▶ DATA FOR PROCESSING
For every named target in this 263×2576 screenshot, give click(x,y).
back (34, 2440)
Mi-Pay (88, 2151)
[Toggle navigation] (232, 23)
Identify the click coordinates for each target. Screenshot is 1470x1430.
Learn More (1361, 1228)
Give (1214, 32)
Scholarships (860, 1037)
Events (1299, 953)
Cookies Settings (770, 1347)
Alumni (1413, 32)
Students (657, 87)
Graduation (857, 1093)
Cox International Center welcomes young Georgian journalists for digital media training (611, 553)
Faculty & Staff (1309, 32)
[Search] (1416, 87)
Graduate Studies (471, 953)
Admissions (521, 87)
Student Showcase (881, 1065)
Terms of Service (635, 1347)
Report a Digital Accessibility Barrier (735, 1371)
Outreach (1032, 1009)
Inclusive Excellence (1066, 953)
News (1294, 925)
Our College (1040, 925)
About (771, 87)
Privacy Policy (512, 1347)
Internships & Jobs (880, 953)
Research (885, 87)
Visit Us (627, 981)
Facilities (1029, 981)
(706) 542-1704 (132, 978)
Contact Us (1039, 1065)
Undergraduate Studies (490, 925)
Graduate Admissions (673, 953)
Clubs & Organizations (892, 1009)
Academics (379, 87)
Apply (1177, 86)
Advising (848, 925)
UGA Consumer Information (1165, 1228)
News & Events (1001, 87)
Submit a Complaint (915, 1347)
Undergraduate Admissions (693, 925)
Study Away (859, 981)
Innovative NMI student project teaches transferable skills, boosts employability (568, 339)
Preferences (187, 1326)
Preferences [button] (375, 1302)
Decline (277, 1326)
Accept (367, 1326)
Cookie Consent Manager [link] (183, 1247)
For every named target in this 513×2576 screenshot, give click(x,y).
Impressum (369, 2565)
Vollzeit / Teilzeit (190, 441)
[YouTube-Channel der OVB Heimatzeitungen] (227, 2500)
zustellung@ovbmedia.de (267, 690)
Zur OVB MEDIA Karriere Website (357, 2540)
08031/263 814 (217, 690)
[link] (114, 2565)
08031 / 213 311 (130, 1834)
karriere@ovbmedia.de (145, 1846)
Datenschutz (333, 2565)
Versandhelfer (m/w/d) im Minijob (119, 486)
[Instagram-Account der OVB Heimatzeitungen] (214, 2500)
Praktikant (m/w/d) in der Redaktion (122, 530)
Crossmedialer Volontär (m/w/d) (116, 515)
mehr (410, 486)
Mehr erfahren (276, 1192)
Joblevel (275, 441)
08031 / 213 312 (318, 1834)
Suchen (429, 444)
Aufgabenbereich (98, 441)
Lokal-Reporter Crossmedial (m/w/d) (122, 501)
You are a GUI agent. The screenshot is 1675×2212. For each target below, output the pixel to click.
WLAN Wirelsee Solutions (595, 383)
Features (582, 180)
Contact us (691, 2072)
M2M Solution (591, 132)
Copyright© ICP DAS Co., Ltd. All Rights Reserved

▶ TASK TO CARRY OUT
Go back to the start of the listing above. Reproduce each line exactly, ending with the line that contains "Contact Us (1039, 1065)".

▶ ANSWER TO THE EXERCISE
For every named target in this 263×2576 screenshot, give click(x,y).
back (34, 2440)
Mi-Pay (88, 2151)
[Toggle navigation] (232, 23)
Identify the click coordinates for each target. Screenshot is 1470x1430.
Learn More (1361, 1228)
Give (1214, 32)
Scholarships (860, 1037)
Events (1299, 953)
Cookies Settings (770, 1347)
Alumni (1413, 32)
Students (657, 87)
Graduation (857, 1093)
Cox International Center welcomes young Georgian journalists for digital media training (611, 553)
Faculty & Staff (1309, 32)
[Search] (1416, 87)
Graduate Studies (471, 953)
Admissions (521, 87)
Student Showcase (881, 1065)
Terms of Service (635, 1347)
Report a Digital Accessibility Barrier (735, 1371)
Outreach (1032, 1009)
Inclusive Excellence (1066, 953)
News (1294, 925)
Our College (1040, 925)
About (771, 87)
Privacy Policy (512, 1347)
Internships & Jobs (880, 953)
Research (885, 87)
Visit Us (627, 981)
Facilities (1029, 981)
(706) 542-1704 (132, 978)
Contact Us (1039, 1065)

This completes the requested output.